• _REQUIREMENTS_: Set out the lines below as a JSON list of strings, one string per line, with any blank lines dropped.

----------------

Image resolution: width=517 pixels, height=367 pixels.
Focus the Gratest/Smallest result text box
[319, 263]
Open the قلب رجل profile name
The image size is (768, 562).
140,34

----------------

• _RESULT OF THIS EXERCISE_:
[
  "Image resolution: width=517 pixels, height=367 pixels.",
  "Focus the Gratest/Smallest result text box",
  "[319, 263]",
  "Open the قلب رجل profile name",
  "The image size is (768, 562).",
  "140,34"
]